WHAT TO PRODUCE »
Could you copy the lines below exactly, leaving none out?
GIVEN RECORDS Block Start
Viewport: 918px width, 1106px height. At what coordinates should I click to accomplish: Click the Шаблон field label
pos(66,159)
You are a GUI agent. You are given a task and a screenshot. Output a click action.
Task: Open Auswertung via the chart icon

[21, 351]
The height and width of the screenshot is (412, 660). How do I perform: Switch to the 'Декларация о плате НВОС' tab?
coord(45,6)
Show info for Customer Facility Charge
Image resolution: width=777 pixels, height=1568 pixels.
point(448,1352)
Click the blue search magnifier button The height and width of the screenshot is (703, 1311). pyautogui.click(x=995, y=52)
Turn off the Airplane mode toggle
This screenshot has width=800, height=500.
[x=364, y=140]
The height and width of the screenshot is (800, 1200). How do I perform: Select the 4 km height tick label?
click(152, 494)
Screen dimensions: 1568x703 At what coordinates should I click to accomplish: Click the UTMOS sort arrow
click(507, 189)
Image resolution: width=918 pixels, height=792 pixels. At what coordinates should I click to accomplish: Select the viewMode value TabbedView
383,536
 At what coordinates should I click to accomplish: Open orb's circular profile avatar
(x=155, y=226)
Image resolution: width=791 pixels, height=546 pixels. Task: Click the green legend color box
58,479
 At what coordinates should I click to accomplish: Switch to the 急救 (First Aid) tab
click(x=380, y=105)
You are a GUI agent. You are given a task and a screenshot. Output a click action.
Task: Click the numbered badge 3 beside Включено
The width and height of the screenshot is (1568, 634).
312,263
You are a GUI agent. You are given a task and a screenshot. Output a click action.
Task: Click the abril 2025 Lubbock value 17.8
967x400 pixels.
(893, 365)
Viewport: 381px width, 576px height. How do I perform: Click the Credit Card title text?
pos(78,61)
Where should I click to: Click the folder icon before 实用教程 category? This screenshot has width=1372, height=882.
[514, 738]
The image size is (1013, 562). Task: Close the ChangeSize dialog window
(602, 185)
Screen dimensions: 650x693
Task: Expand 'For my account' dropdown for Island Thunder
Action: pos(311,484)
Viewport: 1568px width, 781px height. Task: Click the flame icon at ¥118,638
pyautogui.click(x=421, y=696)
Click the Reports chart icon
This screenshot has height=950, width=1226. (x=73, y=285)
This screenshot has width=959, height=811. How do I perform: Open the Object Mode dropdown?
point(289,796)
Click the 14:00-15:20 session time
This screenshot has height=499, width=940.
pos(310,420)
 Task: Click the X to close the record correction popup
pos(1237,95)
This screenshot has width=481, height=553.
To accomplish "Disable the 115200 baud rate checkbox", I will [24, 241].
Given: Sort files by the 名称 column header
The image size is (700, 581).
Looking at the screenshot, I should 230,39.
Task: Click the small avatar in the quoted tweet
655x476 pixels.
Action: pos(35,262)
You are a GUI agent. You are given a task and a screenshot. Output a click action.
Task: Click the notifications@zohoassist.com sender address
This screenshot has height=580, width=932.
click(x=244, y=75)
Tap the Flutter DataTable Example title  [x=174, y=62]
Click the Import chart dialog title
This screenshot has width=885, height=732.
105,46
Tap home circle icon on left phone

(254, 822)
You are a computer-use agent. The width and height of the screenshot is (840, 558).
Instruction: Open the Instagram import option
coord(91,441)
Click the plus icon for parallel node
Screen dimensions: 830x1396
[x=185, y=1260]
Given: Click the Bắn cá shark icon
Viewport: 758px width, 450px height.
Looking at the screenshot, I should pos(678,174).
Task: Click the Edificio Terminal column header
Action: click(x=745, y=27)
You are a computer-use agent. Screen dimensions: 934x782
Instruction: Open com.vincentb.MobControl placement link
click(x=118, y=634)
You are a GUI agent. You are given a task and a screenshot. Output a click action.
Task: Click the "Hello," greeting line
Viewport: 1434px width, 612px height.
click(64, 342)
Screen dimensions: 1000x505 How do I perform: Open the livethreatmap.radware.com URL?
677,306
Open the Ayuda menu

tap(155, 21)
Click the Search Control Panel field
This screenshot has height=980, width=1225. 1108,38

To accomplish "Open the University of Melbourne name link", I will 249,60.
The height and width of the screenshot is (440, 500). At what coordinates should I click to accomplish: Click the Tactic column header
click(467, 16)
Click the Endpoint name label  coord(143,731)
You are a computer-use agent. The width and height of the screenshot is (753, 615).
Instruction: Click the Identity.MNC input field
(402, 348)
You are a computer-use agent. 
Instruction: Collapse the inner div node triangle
GIVEN RECORDS Block End
YOUR SOLUTION »
Viewport: 918px width, 1106px height. At what coordinates should I click to accomplish: Click the Шаблон field label
pos(66,159)
You are a GUI agent. You are given a task and a screenshot. Output a click action.
Task: Open Auswertung via the chart icon

[21, 351]
The height and width of the screenshot is (412, 660). How do I perform: Switch to the 'Декларация о плате НВОС' tab?
coord(45,6)
Show info for Customer Facility Charge
Image resolution: width=777 pixels, height=1568 pixels.
point(448,1352)
Click the blue search magnifier button The height and width of the screenshot is (703, 1311). pyautogui.click(x=995, y=52)
Turn off the Airplane mode toggle
This screenshot has width=800, height=500.
[x=364, y=140]
The height and width of the screenshot is (800, 1200). How do I perform: Select the 4 km height tick label?
click(152, 494)
Screen dimensions: 1568x703 At what coordinates should I click to accomplish: Click the UTMOS sort arrow
click(507, 189)
Image resolution: width=918 pixels, height=792 pixels. At what coordinates should I click to accomplish: Select the viewMode value TabbedView
383,536
 At what coordinates should I click to accomplish: Open orb's circular profile avatar
(x=155, y=226)
Image resolution: width=791 pixels, height=546 pixels. Task: Click the green legend color box
58,479
 At what coordinates should I click to accomplish: Switch to the 急救 (First Aid) tab
click(x=380, y=105)
You are a GUI agent. You are given a task and a screenshot. Output a click action.
Task: Click the numbered badge 3 beside Включено
The width and height of the screenshot is (1568, 634).
312,263
You are a GUI agent. You are given a task and a screenshot. Output a click action.
Task: Click the abril 2025 Lubbock value 17.8
967x400 pixels.
(893, 365)
Viewport: 381px width, 576px height. How do I perform: Click the Credit Card title text?
pos(78,61)
Where should I click to: Click the folder icon before 实用教程 category? This screenshot has width=1372, height=882.
[514, 738]
The image size is (1013, 562). Task: Close the ChangeSize dialog window
(602, 185)
Screen dimensions: 650x693
Task: Expand 'For my account' dropdown for Island Thunder
Action: pos(311,484)
Viewport: 1568px width, 781px height. Task: Click the flame icon at ¥118,638
pyautogui.click(x=421, y=696)
Click the Reports chart icon
This screenshot has height=950, width=1226. (x=73, y=285)
This screenshot has width=959, height=811. How do I perform: Open the Object Mode dropdown?
point(289,796)
Click the 14:00-15:20 session time
This screenshot has height=499, width=940.
pos(310,420)
 Task: Click the X to close the record correction popup
pos(1237,95)
This screenshot has width=481, height=553.
To accomplish "Disable the 115200 baud rate checkbox", I will [24, 241].
Given: Sort files by the 名称 column header
The image size is (700, 581).
Looking at the screenshot, I should 230,39.
Task: Click the small avatar in the quoted tweet
655x476 pixels.
Action: pos(35,262)
You are a GUI agent. You are given a task and a screenshot. Output a click action.
Task: Click the notifications@zohoassist.com sender address
This screenshot has height=580, width=932.
click(x=244, y=75)
Tap the Flutter DataTable Example title  [x=174, y=62]
Click the Import chart dialog title
This screenshot has width=885, height=732.
105,46
Tap home circle icon on left phone

(254, 822)
You are a computer-use agent. The width and height of the screenshot is (840, 558).
Instruction: Open the Instagram import option
coord(91,441)
Click the plus icon for parallel node
Screen dimensions: 830x1396
[x=185, y=1260]
Given: Click the Bắn cá shark icon
Viewport: 758px width, 450px height.
Looking at the screenshot, I should pos(678,174).
Task: Click the Edificio Terminal column header
Action: click(x=745, y=27)
You are a computer-use agent. Screen dimensions: 934x782
Instruction: Open com.vincentb.MobControl placement link
click(x=118, y=634)
You are a GUI agent. You are given a task and a screenshot. Output a click action.
Task: Click the "Hello," greeting line
Viewport: 1434px width, 612px height.
click(64, 342)
Screen dimensions: 1000x505 How do I perform: Open the livethreatmap.radware.com URL?
677,306
Open the Ayuda menu

tap(155, 21)
Click the Search Control Panel field
This screenshot has height=980, width=1225. 1108,38

To accomplish "Open the University of Melbourne name link", I will 249,60.
The height and width of the screenshot is (440, 500). At what coordinates should I click to accomplish: Click the Tactic column header
click(467, 16)
Click the Endpoint name label  coord(143,731)
You are a computer-use agent. The width and height of the screenshot is (753, 615).
Instruction: Click the Identity.MNC input field
(402, 348)
You are a computer-use agent. 
Instruction: Collapse the inner div node triangle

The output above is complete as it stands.